Chaque catégorie récompense deux candidatures, l’une en équipe et l’autre en individuel. Dans le domaine de l’alimentation, Heather Hava a remporté le prix en individuel et empoche 15 000$ pour son invention destinée à améliorer la vie des astronautes. Il s’agit en clair d’une cellule close prodiguant un environnement idéal pour la croissance des plantes. Partant du constat que l’Homme sera amené à voyager à travers l’Espace, et que le ravitaillement en nourriture constitue une contrainte des plus pesantes sur le potentiel d’exploration de l’Univers. Avec Autoponics, fini les paquets de nourritures sous vides et les missions de ravitaillement. Le boîtier peut être activé en pilote automatique pour permettre une gestion pointilleuse 24/7. Le programme injecte régulièrement de l’eau enrichie, et ses capteurs, qui permettent de suivre la température de l’eau, le taux de pH et d’humidité, sont reliés à une intelligence artificielle. Le cerveau extérieur collecte des dizaines de données par seconde dans le but de mesurer et d’établir une vue d’ensemble et en temps-réel de l’évolution du petit éco-système. De quoi assurer la production de fruits et légumes tout au long de l’année. L’ingénieure travaille étroitement avec la NASA sur ses systèmes de Bioregenerative Life Support (BLiSS), et son invention devrait très bientôt être testée dans la la Station de Recherche sur Mars, un laboratoire de simulation de la vie martienne situé dans l’Utah.
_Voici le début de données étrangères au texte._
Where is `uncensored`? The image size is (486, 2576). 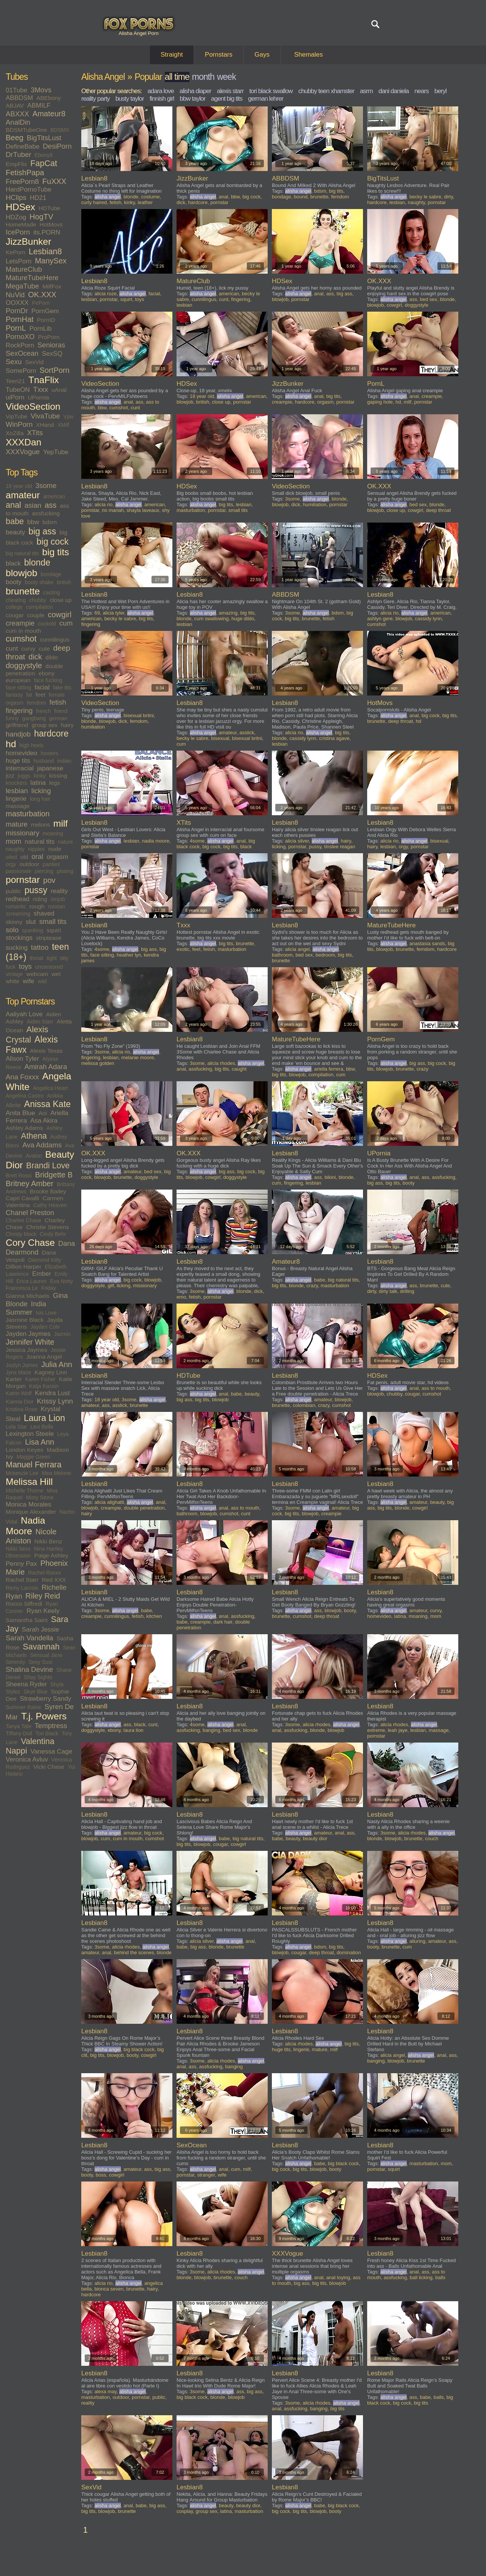
uncensored is located at coordinates (49, 967).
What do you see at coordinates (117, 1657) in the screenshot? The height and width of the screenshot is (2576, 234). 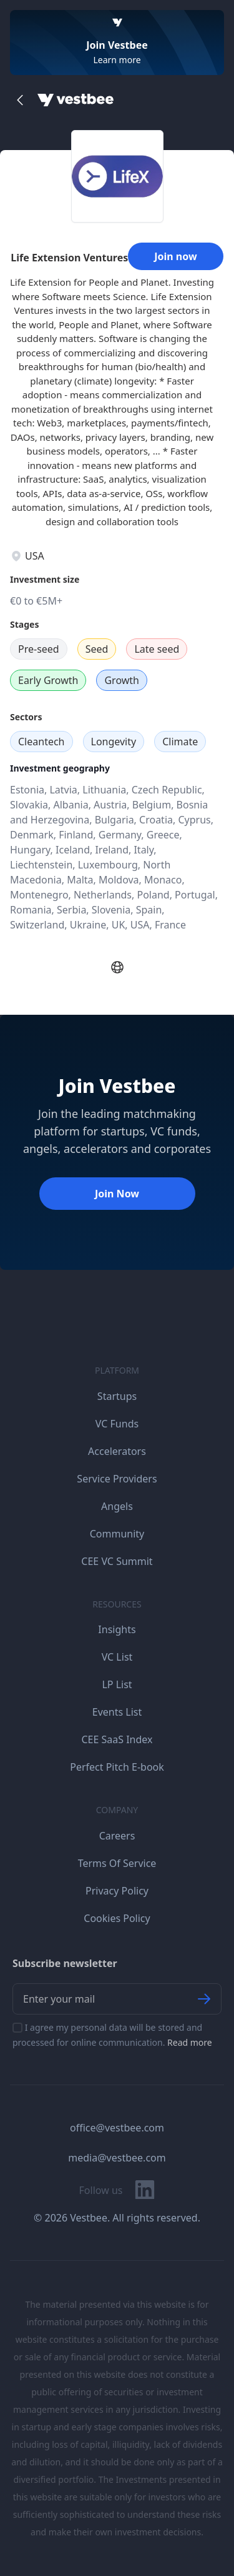 I see `VC List` at bounding box center [117, 1657].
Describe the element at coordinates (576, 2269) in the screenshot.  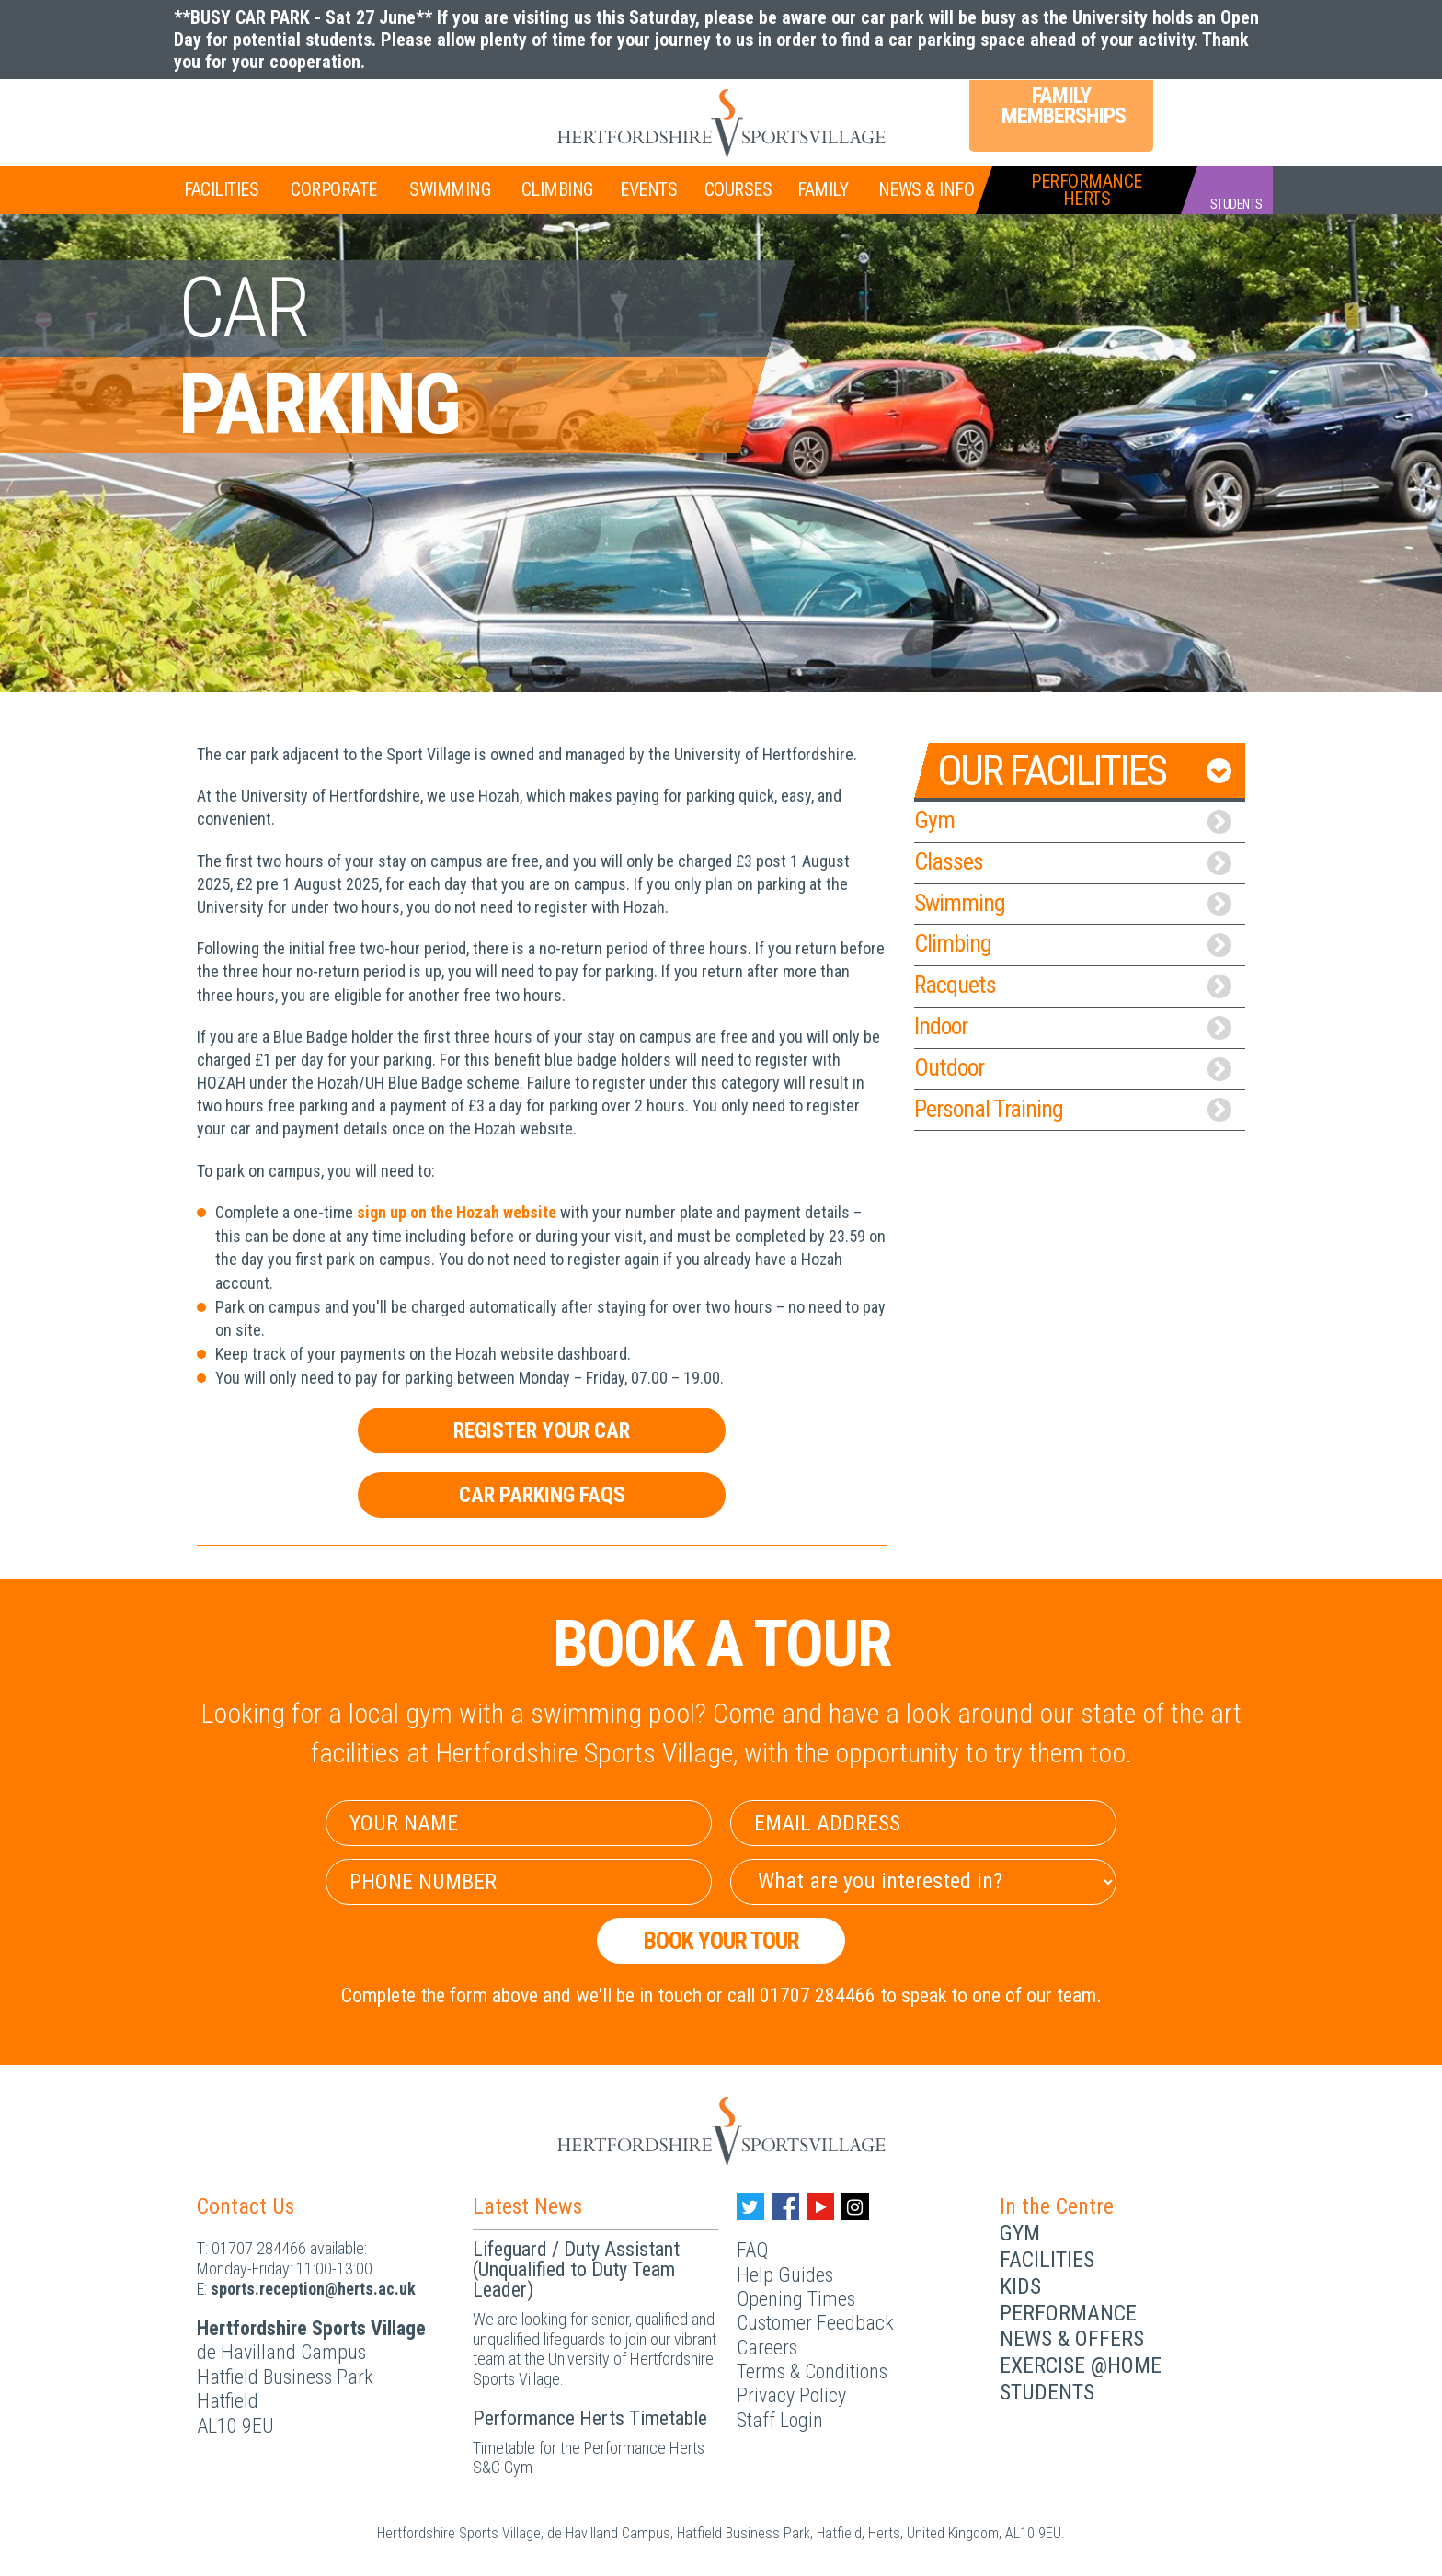
I see `Lifeguard / Duty Assistant (Unqualified to Duty Team Leader)` at that location.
Plus d’informations sur l’invention de Heather hava : http://autoponics.com/

Des gants pour traduire la langue des signes en texte

Permettre aux muets de communiquer avec les non initiés au langage des signes, telle est la mission des gants SignAloud créés par Thomas Pryor et Navid Azodi, deux étudiants en ingénierie aéronautique et aérospatiale à l’Université de Washington. Non seulement, ces gants peuvent comprendre le langage des signes et le retranscrire, mais ils permettent de l’énoncer vocalement grâce un simulateur de voix. De quoi révolutionner la communication des muets. En France on estime à plus de 100 000 le nombre d’utilisateurs de la langue des signes. Avec un tel dispositif on peut non seulement imaginer que la communication locuteurs-muets en sorte grandie, mais également celle entre les différentes langues de signes. Un muet américain pourrait ainsi communiquer plus facilement avec un muet français. Grâce à de nombreux capteurs, ces gants analysent les mouvements de main, dont les informations sont envoyées par Bluetooth à un traducteur qui les retranscrit en texte et même en discours oral. Avec cette fabuleuse invention, ils empochent le prix Use It avec 10 000$ à la clé.
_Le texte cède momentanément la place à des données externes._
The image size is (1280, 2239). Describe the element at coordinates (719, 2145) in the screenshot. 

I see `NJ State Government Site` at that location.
Sign Aloud gloves pour muets

Des lunettes connectées pour aider les autistes

Catalin Voss a 20 ans, il est étudiant à l’Université de Stanford et a commencé à bidouiller des programmes dès son plus jeune âge. A 15 ans, il a contribué à développer la plate-forme de paiement en ligne PayNearMe aux côtés de Steve Capps, pionnier de l’informatique, qui a notamment participé à la création du premier Macintosh. Courronnée par le prix Cure It, son invention Sension est un dispositif précurseur. Initialement, Sension consistait en un système de visual tracking pour aider les enseignants à déterminer ce qui motivait le plus leurs étudiants. En explorant cette technologie, Catalin Voss a découvert que ce même procédé pourrait bien se révéler utile aux autistes qui ont des difficultés à reconnaître les expressions du visage. Une difficulté que proposait déjà d’écarter le projet TecO, un robot qui détecte les signaux nerveux des enfants autistes pour comprendre leur état d’esprit. Grâce à un système d’intelligence artificielle, une personne autiste munie des lunettes Autism Glass de Sension peut reconnaître les émotions qui passent sur le visage de son entourage. Pour ce faire, ce système de reconnaissance visuelle capte plus de 100 points différents sur le visage pour en livrer une analyse plus fine et fidèle. A tel point que Sension a depuis été racheté par GAIA Systems, une entreprise japonaise détenue elle-même par Toyota, alors même que Catalin Voss ne sort diplômé qu’en juin 2016.